» Exercise instructions
A) In the piece on failure and choosing a degree, start at the words "Failure and rejection" and stop after "along the way.". Repeat that stretch word for word.
B) According to the piece on failure and choosing a degree, what was Rowling's TED talk called?
C) Pick up the piece on failure and choosing a degree after its last sentence and keep writing.

-- Selected excerpt follows --

It wasn’t really going to plan, until she had a random idea of a boy going to wizarding school on the train one day. While most of us wouldn’t immediately begin to write a novel about it, she did. She was curious, proactive, open-minded, and made her own luck. But she failed – a lot.

In a TED talk entitled ‘The fringe benefits of failure’, Rowling said that seven years after graduating, she thought of herself as a failure. She was diagnosed with depression, was “as poor as it was possible to be in Britain without being homeless”, and was on welfare benefits. She found that she was becoming more passionate about her writing, though, even though she didn’t “discover” it after leaving high school.

A year later, she finished Harry Potter and the Philosopher’s Stone, and submitted it to twelve publishers … who all rejected it. A year after that, a publisher finally agreed to it, after giving it to his daughter who loved it (planned happenstance, anyone?).

Countless awards, money, fan mail, money, films, and broken sales records later, the rest is history.

And the Dean of Oxford and those twelve publishers are feeling pretty silly right now.

“Some failure in life is inevitable. It is impossible to live without failing at something, unless you live so cautiously that you might as well not have lived at all – in which case, you fail by default.”

 

Failure and rejection sucks, that’s a fact. But if not achieving something or not getting to where your plan says you should be bothers you, it’s often a testament to your ambition, and that doesn’t suck. Remember when we talked about connecting the dots? A lot of those dots will be fails, but by being proactive, it’ll work out – Steve Jobs promises.

Good exam results are something to be proud of, but they’re not the be-and-end-all, and neither is having it all figured out today. So, think like a designer, stay positive, try your best at everything because you’ll make yourself better regardless, and fail a lot along the way.

Fear kills more dreams than failure ever will.

 

Round up


Hopefully, this has given you some insight into choosing your degree, or, perhaps more accurately, not choosing it.

-- Selected excerpt concluded --
-- Listed records follows --

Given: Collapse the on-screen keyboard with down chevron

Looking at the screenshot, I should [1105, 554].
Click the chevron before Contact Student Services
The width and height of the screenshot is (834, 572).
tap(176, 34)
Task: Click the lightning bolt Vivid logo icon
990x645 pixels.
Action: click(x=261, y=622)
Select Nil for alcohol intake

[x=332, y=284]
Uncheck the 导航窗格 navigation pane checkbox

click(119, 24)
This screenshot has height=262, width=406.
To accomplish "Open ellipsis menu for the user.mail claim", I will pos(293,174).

-- Listed records concluded --

» Responses
A)
Failure and rejection sucks, that’s a fact. But if not achieving something or not getting to where your plan says you should be bothers you, it’s often a testament to your ambition, and that doesn’t suck. Remember when we talked about connecting the dots? A lot of those dots will be fails, but by being proactive, it’ll work out – Steve Jobs promises.

Good exam results are something to be proud of, but they’re not the be-and-end-all, and neither is having it all figured out today. So, think like a designer, stay positive, try your best at everything because you’ll make yourself better regardless, and fail a lot along the way.

B) 'The fringe benefits of failure'

C)
Rather than worry about which boxes you tick next to “courses” or what you say to the careers counsellor when they ask you what you want to be when you grow up, keep an open mind. You don’t have to have a 5-year-plan in order to be successful; you’ve just got to work at something.

Don’t worry too much about “finding your passion” after leaving secondary school. Chances are, you don’t know what it is yet; or, if you do, you haven’t figured out how to pursue it. Try an Odyssey Plan! Do you like the look of the future better if you go to cooking school and become a celebrity chef, would you rather become Harvey Specter from Suits, or perhaps a cinematographer?  

 

 

Think like a designer! Don’t just work hard, work smart. Try as much as possible, explore as many avenues and opportunities as you can, whether it be reading about a successful icon in a career that you’re interested in, or going to a random talk on something you haven’t considered yet.

Don’t try connect the dots before the picture’s been, well, pictured. There’s no way of knowing how the choices you make now will impact your future, good or bad. The best thing you can do now is try your best at things that engage or interest you, and reflect on the skills that you’ve still gained from the things that haven’t.

Plan for happenstance! Life has a funny way of influencing your career path more than a plan in a career’s office does. Be proactive, follow opportunities that interest you, and make decisions that lead you broadly to where you think you might want to end up, and you’ll be surprised (which is good).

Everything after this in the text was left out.